Recommendation:
700-880 probes =
- 4-12 Joules (8 Joules average)
- 1-3 spots (aim for 4 joules per spot)
- Frequency = 1x per day down to 1x per week
900 probes =
- 6 Joules average (4 Joules WALT)
- 1-6 spots (1 Joule per spot)
- Frequency = 1x per day down to 1x per week
In a systematic review and meta-analysis Wang et al. (2018) evaluated the effect of LLLT treatment on plantar fasciitis. They concluded.
Overall, the analysis suggested that LLLT can significantly relieve pain of PF for 3 months after treatment.
This was consistent with the results of other studies.
Although they could not conclude how the pain was relieved they listed several possible mechanisms.
- peripheral neural blockade,
- enhancement of peripheral endogenous opioids,
- suppression of central synaptic activity,
- inhibition of histamine release,
- modulation of neurotransmitters,
- promotion of adenosine triphosphate (ATP) production,
- reduction of muscle spasm,
- increased production of anti-inflammatory cytokines.
They also conceded that several studies had not shown these positive effects which might have be due to the differences in the treatment protocols and types of LLLT.
In general, 2 types of lasers have been used in the treatment of PF:
- He-Ne laser
- GaAlAs/GaAs laser (e.g. Enraf-Nonius Endolaser 120)
Jastifer et al. (2014) showed that GaAlAs laser can significantly improve the pain of PF (e.g. LP500C, CP4X100C, CP4X400C). Compared with He-Ne laser, the GaAlAs/ GaAs lasers performed better (with deeper penetration). Several studies have shown the same reults Cinar, Saxena & Uyguar (2018), Ulusoy et al. (2017) and Kiritsi et al. (2010). These more recent studies contradict the earlier studies such as Basford et al. (1998) who had reported that the application of GaAlAs could not improve the pain of PF. The inconsistencies in the efficacy of GaAlAs/GaAs laser may result from different doses. Basford et al. (1998) gave 1 J to the calcaneal origin and 2 J to over the fascial arc, which is less than the more recent WALT guidance for LLLT treatment of PF (8 J). As an example Ulusoy et al. (2017) applied LLLT at 8 J to the medial calcaneal area and the myofascial junction, whilst Kiritsi et al. (2010) applied 8.4 J to the tendon insertion and the medial side of the fascia both showing positive results.

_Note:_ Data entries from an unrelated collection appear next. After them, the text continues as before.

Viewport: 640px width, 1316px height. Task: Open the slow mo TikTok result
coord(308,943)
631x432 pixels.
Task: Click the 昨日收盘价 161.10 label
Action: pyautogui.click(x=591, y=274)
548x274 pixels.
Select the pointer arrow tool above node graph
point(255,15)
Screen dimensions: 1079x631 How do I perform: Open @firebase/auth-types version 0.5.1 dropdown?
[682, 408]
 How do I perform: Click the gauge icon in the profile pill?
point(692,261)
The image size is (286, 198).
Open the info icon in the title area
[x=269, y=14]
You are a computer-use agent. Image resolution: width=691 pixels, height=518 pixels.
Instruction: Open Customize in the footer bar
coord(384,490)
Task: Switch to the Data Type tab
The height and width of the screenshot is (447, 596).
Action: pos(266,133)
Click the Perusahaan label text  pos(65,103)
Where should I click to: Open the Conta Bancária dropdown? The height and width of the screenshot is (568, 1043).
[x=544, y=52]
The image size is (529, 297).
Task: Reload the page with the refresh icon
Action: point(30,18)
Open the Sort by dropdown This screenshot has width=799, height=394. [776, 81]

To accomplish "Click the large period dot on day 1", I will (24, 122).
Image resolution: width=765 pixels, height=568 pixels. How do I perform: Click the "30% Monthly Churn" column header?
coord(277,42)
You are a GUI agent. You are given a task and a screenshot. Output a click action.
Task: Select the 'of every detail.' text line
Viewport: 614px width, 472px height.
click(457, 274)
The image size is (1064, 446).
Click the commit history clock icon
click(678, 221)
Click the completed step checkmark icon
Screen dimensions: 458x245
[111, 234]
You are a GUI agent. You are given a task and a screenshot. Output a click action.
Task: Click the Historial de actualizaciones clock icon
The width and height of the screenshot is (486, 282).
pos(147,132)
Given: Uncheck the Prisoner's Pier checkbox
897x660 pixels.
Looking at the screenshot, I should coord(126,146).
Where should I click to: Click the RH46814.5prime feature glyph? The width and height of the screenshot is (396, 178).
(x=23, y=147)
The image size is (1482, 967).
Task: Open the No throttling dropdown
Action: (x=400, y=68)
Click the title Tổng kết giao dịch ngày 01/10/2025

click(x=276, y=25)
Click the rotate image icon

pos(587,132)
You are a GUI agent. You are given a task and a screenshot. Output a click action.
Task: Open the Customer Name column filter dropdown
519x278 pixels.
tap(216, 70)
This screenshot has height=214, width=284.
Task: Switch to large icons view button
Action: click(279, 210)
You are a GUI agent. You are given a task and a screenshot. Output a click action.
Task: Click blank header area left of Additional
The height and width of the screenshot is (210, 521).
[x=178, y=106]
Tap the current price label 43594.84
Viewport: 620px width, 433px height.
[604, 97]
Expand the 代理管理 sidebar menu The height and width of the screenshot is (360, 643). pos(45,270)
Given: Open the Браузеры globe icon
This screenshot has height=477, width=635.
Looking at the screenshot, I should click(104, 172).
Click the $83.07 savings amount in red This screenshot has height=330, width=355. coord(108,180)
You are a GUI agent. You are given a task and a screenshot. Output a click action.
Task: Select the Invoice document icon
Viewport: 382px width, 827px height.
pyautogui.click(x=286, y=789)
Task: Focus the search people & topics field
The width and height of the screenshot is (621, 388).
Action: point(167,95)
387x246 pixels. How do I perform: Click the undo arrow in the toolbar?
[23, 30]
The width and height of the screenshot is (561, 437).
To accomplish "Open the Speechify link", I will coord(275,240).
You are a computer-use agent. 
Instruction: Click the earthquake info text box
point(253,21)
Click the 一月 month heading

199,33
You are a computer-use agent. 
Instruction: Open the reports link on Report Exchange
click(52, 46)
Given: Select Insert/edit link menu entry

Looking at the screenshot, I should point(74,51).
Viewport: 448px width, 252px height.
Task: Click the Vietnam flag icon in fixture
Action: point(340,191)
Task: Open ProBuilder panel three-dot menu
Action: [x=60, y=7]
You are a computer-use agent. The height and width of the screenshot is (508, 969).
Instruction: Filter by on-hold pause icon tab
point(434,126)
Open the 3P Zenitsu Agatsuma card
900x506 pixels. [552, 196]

In the 2018 study Cinar, Saxena and Uygur found that there was a significant improvement in AOFAS-F total score at 3 weeks and the improvements continued at 3 months for both total score and AOFAS-F (walking distance and walking surface). The LLLT group had lower pain than the control group at 3 months. They concluded:
“The combination therapy of LLLT with usual care is more effective to improve functional outcomes and activity-related pain”
In a 2010 study Kiritsi et al. used US to scan the PF before and after laser treatment (904nm). After LLLT, plantar fascia thickness showed significant change over the experimental period and there was a difference (before treatment and after treatment) in plantar fascia thickness between the treated and placebo groups. Pain estimation on the visual analogue scale had improved significantly in all test situations (after night rest, daily activities) after LLLT when compared with that of the placebo group. (P=0.006 and P=0.01, respectively). Additionally, when the difference in pain scores was compared between the two groups, the change was statistically significant (after night rest P=0.000; daily activities P=0.001). They summarised 904 nm gallium-arsenide (GaAs) infrared laser may contribute to healing and pain reduction in plantar fasciitis.
So it appears that PF treatment is dose dependent with 8 joules being the average – how this is applied though is very varied.
In most studies the application is a mix of origin and medial arch with the dosage spread between the 2 areas.